Aug. 3, 2007 - Shawn Willis

t’s no small feat getting to the third movie in a series and still managing to create something remotely watchable. More remarkable still – unprecedented, really – is that while the latest installment of the espionage series may not be the best in the trilogy of international espionage thrillers about assassin Jason Bourne’s search for his identity, it is nonetheless a spectacular windup toy of a thriller.
Published in 1990 and the last of the Bourne thrillers to be written by Ludlum himself, The Bourne Ultimatum picks up immediately after 2004’s The Bourne Supremacy, wherein our amnesiac hero had taken out the man responsible for turning him into a mindless killing machine and ending up on the road to his true identity.

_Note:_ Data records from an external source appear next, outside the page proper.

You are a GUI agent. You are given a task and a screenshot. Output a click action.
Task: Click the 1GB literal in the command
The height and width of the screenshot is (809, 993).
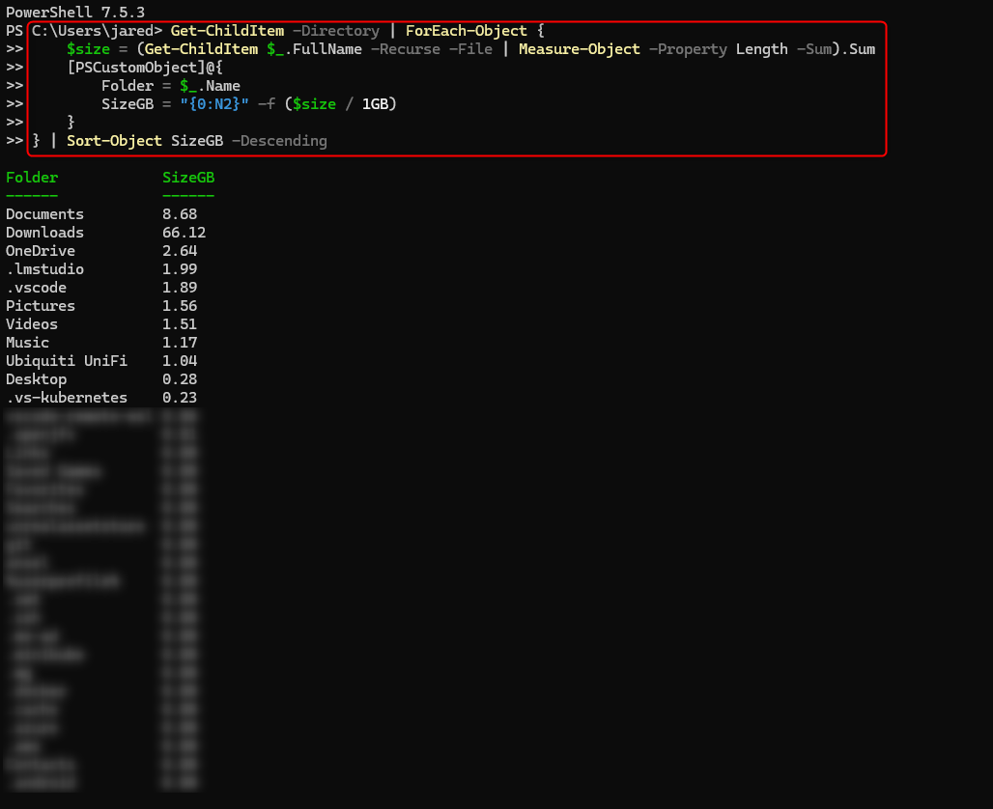[378, 103]
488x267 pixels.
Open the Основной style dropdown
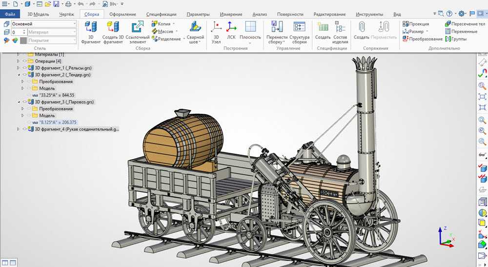click(x=74, y=23)
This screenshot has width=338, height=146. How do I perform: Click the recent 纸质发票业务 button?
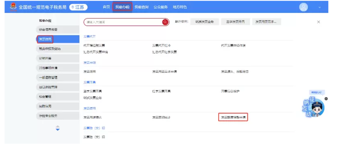[204, 22]
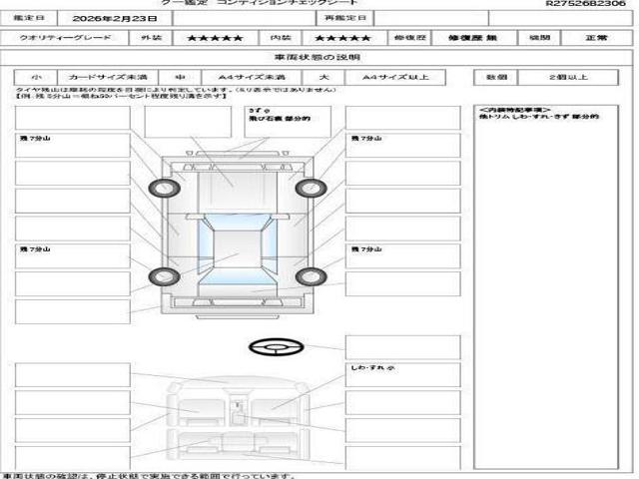Click the blue cabin glass in car top view

[x=238, y=248]
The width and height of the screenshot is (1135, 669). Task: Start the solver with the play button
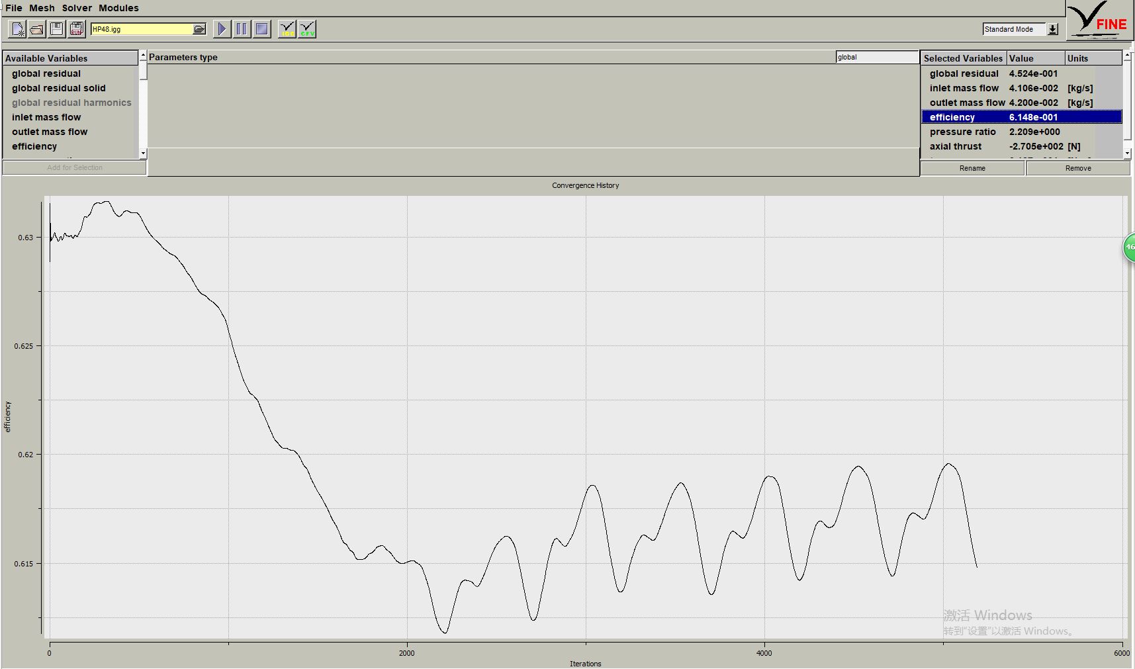[x=222, y=29]
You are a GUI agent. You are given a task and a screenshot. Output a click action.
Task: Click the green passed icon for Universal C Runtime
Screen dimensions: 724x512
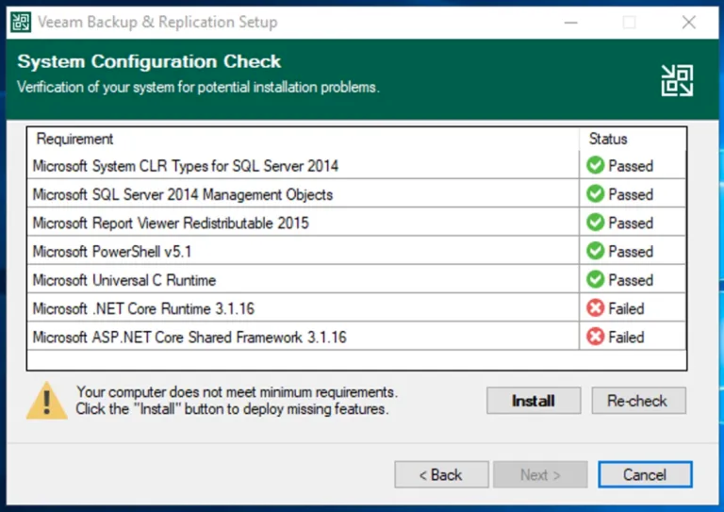click(x=595, y=279)
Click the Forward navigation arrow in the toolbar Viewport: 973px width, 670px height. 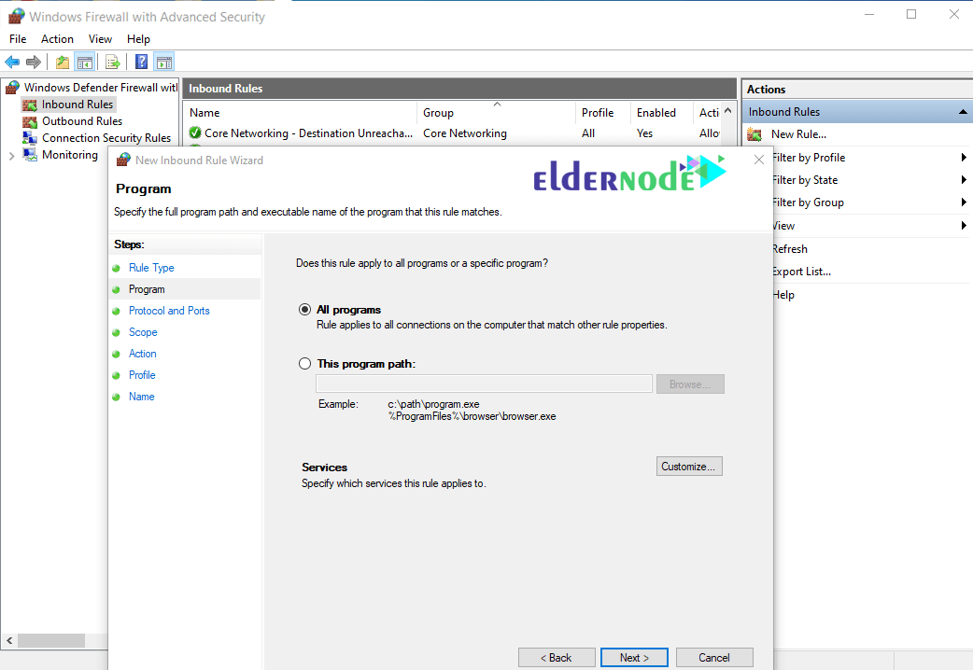coord(32,62)
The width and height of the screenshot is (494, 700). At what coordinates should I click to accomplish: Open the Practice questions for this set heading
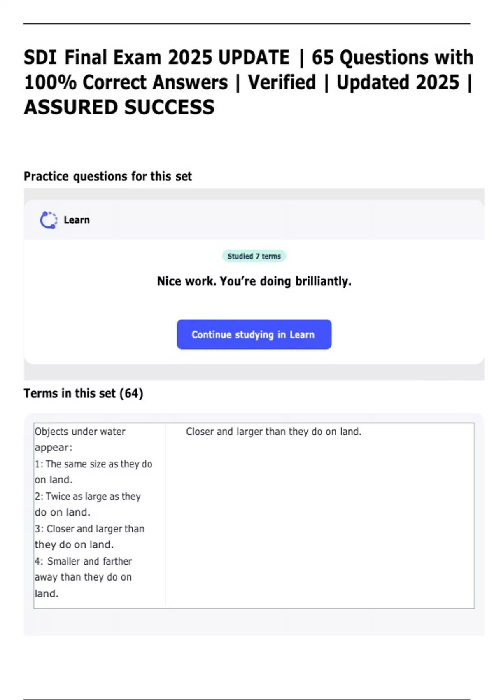(108, 176)
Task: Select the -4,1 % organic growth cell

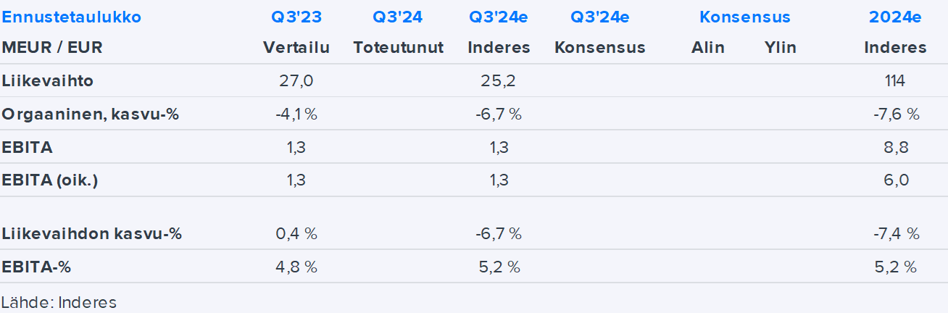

The identity crisis that agonized him in The Bourne Identity has now shifted into more interesting territory. This time around we have Jason Bourne (Matt Damon), the rogue CIA spook with the memory of a goldfish. He knows who he is now (since CIA agent Pamela Landy told him at the end of The Bourne Supremacy) and who killed his girlfriend, but he remains tormented by the question of how he became this government-trained killing machine. Did he go on his own, or was he pushed into it?
Nonetheless, scores of cops, federal officers and Interpol agents would prefer him dead. So he struggles to reconstruct his identity while simultaneously bringing down wild conspiracies percolating among the higher-ups in the American intelligence community. All the while, he has made the top of the CIA’s most-wanted list, and even just the sight of a meter maid is enough to send him into fits of paranoia.